Copy out the lines of the records starting at the one containing "Click Pablo Javkin's blue verified badge" and ending at the end of the records, leaving out the pictures.

━━━━━━

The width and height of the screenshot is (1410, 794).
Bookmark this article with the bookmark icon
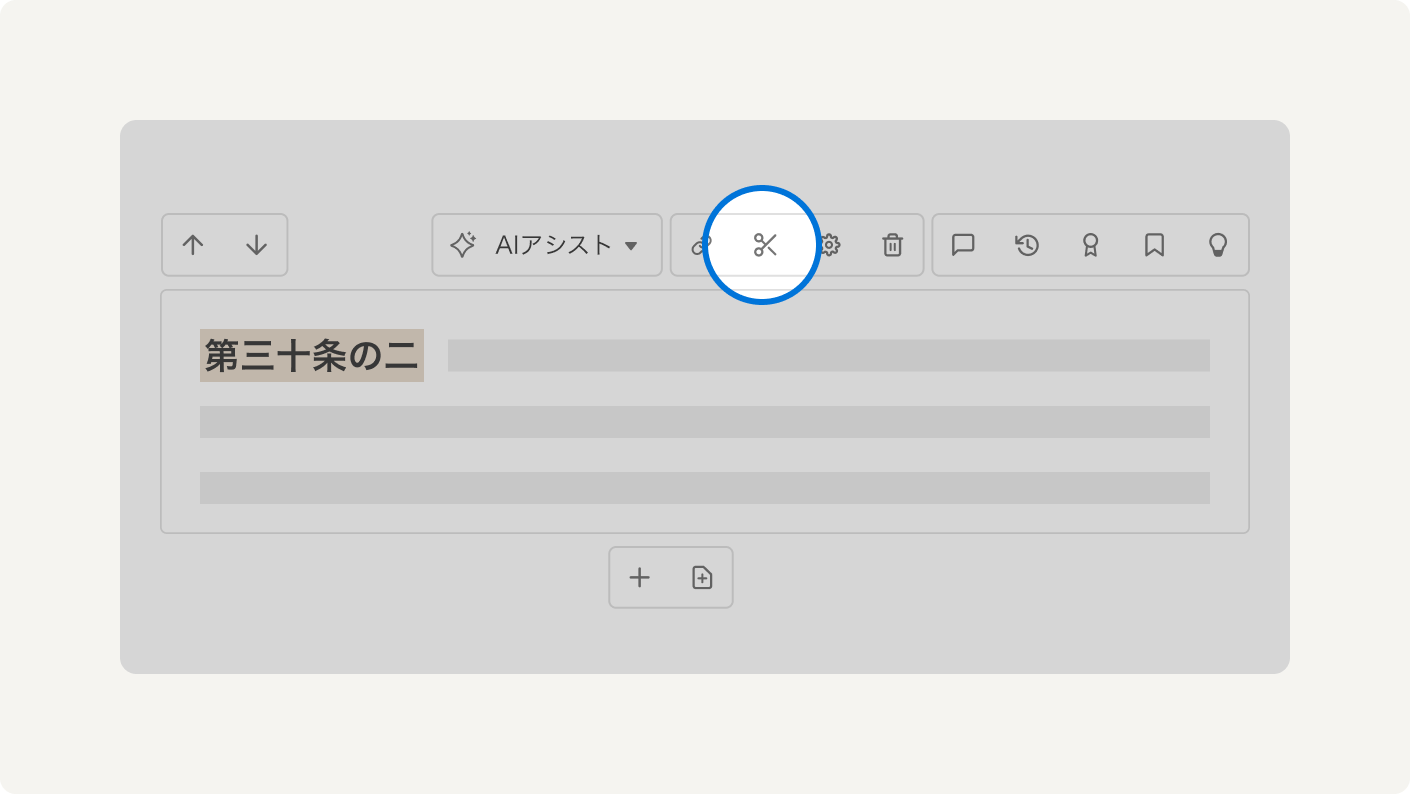[x=1154, y=245]
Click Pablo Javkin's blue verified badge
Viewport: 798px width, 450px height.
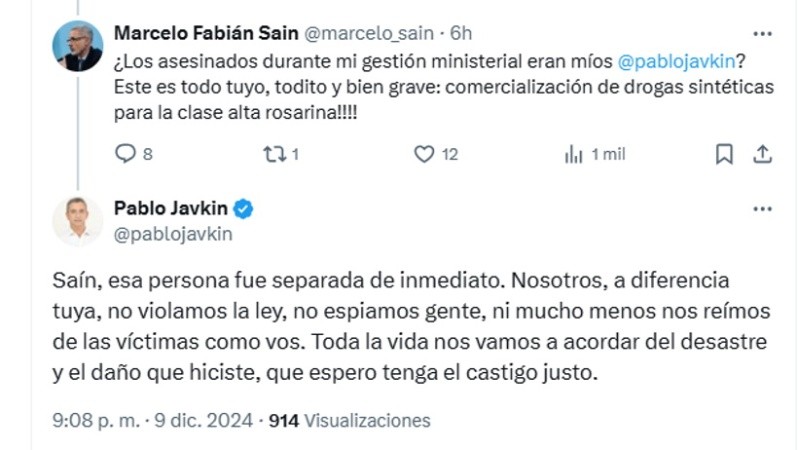pyautogui.click(x=243, y=209)
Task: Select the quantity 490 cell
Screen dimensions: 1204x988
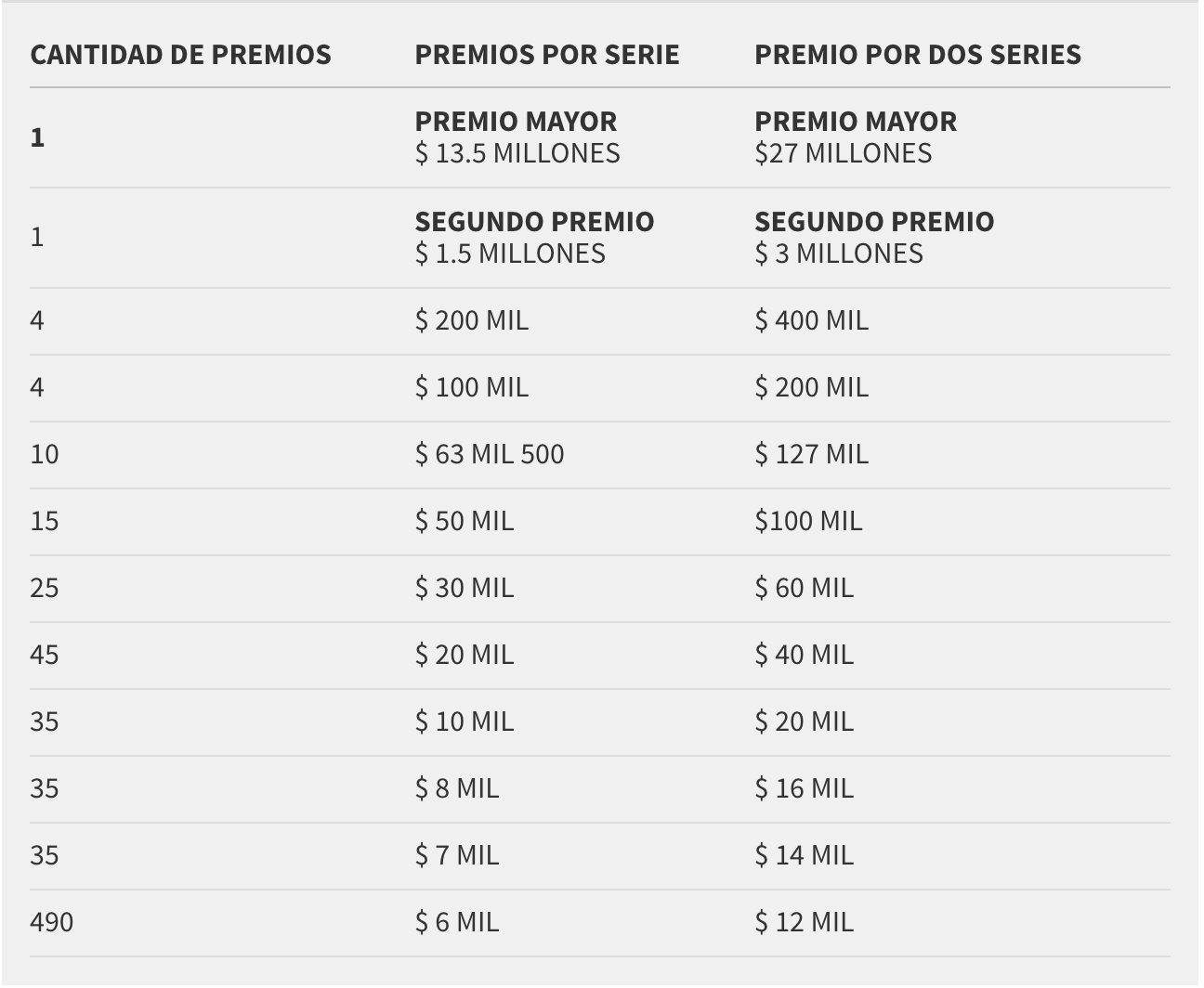Action: point(52,922)
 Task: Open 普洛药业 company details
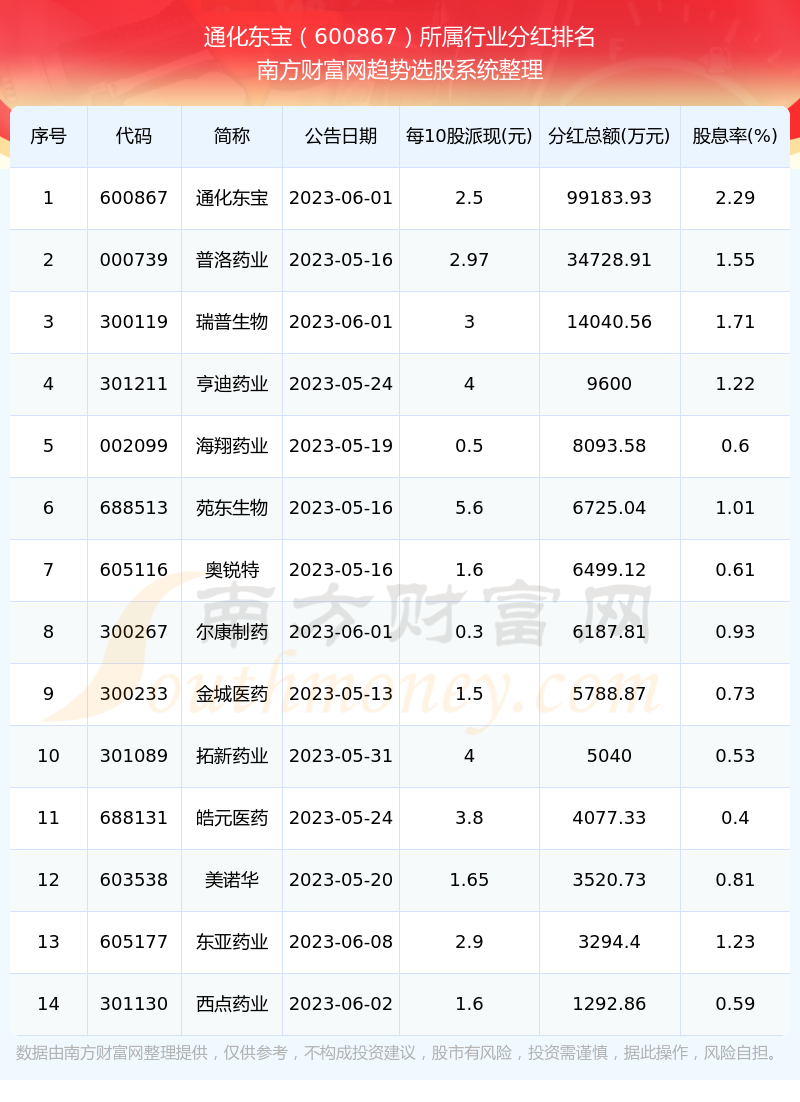coord(232,260)
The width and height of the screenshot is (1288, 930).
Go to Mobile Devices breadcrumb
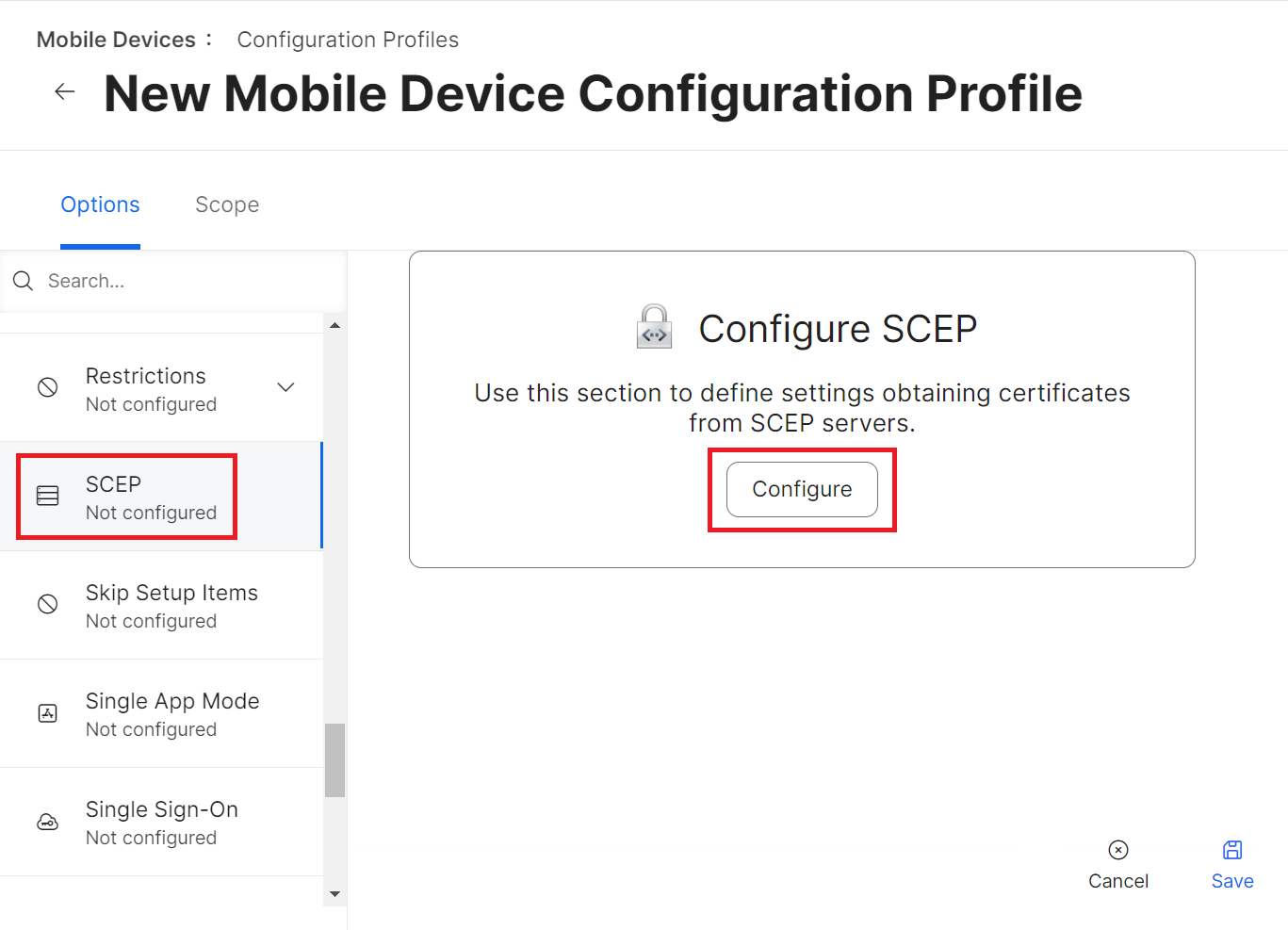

━━━━━━

• _Task solution_
Click Pablo Javkin's blue verified badge
Viewport: 798px width, 450px height.
pyautogui.click(x=243, y=209)
Task: Select the quantity 490 cell
Screen dimensions: 1204x988
Action: point(52,922)
 Task: Open 普洛药业 company details
coord(232,260)
The width and height of the screenshot is (1288, 930).
Go to Mobile Devices breadcrumb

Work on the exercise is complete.